A short time later, at a welcoming ceremony by the Korean bishops, Bishop Peter Kang U-il, chairman of the Catholic Bishops' Conference of Korea, also stressed the need for peacemaking and justice-building.

"Over the last half century, the Korean society has been through rapid industrialization, democratization and evangelization that even surprised the other developing countries," he said. "But this rapid transformation has also led to many considerable side effects and caused incurable wounds. Across the country with the neoliberal economic system got more and more polarization without the ripple effect, despite having stepped wealth. People suffer a lot. Because of the anxiety of work and lack of social security, you can get even suicide. It is true that the church has grown a lot in a short time, but if we reflect seriously on ourselves, not few people would doubt if we built a truly evangelical community."

Thursday afternoon, the president welcomed the pope to the Blue House, named for the color of the tiles on its roof, where the two leaders reviewed an honor guard before meeting in private with a few advisers. In the customary exchange of gifts, Pope Francis presented Park with a panoramic map of Rome, one of only 300 copies engraved and printed by hand to mark the jubilee year 2000.

Park gave the pope a piece of embroidered fabric as an example of traditional Korean craftsmanship.

Francis is the first pope to visit South Korea since Pope John Paul II in 1989.

There are presently an estimated 5.4 million Catholics in South Korea, around 11 percent of the population, a steep increase from around 1.3 million in 1980.

Francis will begin his first full day of activities with a visit Friday to Daejeon, where he will spend time with young Koreans participating in the sixth annual Asian Youth Day. The next day, he will beatify 124 martyrs in a ceremony expected to draw hundreds of thousands to downtown Seoul.
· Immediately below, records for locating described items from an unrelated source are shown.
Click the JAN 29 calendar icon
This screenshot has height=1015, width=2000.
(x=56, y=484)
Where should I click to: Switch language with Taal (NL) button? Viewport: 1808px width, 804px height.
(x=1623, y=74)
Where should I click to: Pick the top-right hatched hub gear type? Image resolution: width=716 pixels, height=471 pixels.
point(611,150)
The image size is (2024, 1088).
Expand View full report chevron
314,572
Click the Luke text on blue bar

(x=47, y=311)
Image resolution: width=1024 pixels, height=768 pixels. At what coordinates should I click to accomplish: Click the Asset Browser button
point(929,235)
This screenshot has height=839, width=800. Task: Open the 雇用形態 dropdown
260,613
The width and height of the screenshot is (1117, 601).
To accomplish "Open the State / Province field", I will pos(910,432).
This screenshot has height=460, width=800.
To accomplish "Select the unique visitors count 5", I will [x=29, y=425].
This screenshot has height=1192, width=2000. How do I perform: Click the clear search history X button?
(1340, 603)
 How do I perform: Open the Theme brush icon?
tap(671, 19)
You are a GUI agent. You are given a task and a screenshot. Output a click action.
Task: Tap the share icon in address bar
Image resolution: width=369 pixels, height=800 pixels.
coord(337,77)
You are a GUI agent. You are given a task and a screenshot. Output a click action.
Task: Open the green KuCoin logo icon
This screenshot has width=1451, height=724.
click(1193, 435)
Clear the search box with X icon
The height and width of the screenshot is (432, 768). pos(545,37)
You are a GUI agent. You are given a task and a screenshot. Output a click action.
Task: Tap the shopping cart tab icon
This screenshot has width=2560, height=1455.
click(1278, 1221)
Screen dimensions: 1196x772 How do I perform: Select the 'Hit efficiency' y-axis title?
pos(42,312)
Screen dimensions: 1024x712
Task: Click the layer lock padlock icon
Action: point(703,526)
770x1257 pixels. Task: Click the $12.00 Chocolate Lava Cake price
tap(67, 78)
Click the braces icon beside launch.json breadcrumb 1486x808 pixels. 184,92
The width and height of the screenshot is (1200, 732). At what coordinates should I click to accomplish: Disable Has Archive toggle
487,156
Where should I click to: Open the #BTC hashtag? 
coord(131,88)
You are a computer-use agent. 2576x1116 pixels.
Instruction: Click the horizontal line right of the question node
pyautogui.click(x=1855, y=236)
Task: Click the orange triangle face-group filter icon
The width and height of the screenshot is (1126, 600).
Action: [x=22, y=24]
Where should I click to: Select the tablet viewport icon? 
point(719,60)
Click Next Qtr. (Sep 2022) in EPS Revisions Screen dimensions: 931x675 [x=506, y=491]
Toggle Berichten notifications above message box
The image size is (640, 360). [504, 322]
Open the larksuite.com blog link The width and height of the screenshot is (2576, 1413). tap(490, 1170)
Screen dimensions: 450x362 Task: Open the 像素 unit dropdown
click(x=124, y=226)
The Korean media has been giving his trip wide coverage. An editorial in the Thursday morning Korean Herald said: "When Pope Francis arrives in Korea ... he will find a nation that is thirsting for comfort, a caring touch and words of wisdom from a leader known for walking with his flock."

From the papal plane on his way to South Korea, Francis dispatched a telegram to China President Xi Jinping: "I extend the best wishes to your excellency and your fellow citizens, and I invoke the divine blessings of peace and well-being upon the nation," he wrote.

The pope traditionally sends a telegram to the governments of the countries he flies over. The China message is viewed as special: The last time a pope traveled to East Asia was when John Paul II flew to the Philippines in 1995. At that time, Chinese authorities denied permission for the pope to fly over their territory, forcing the papal plane into a long detour.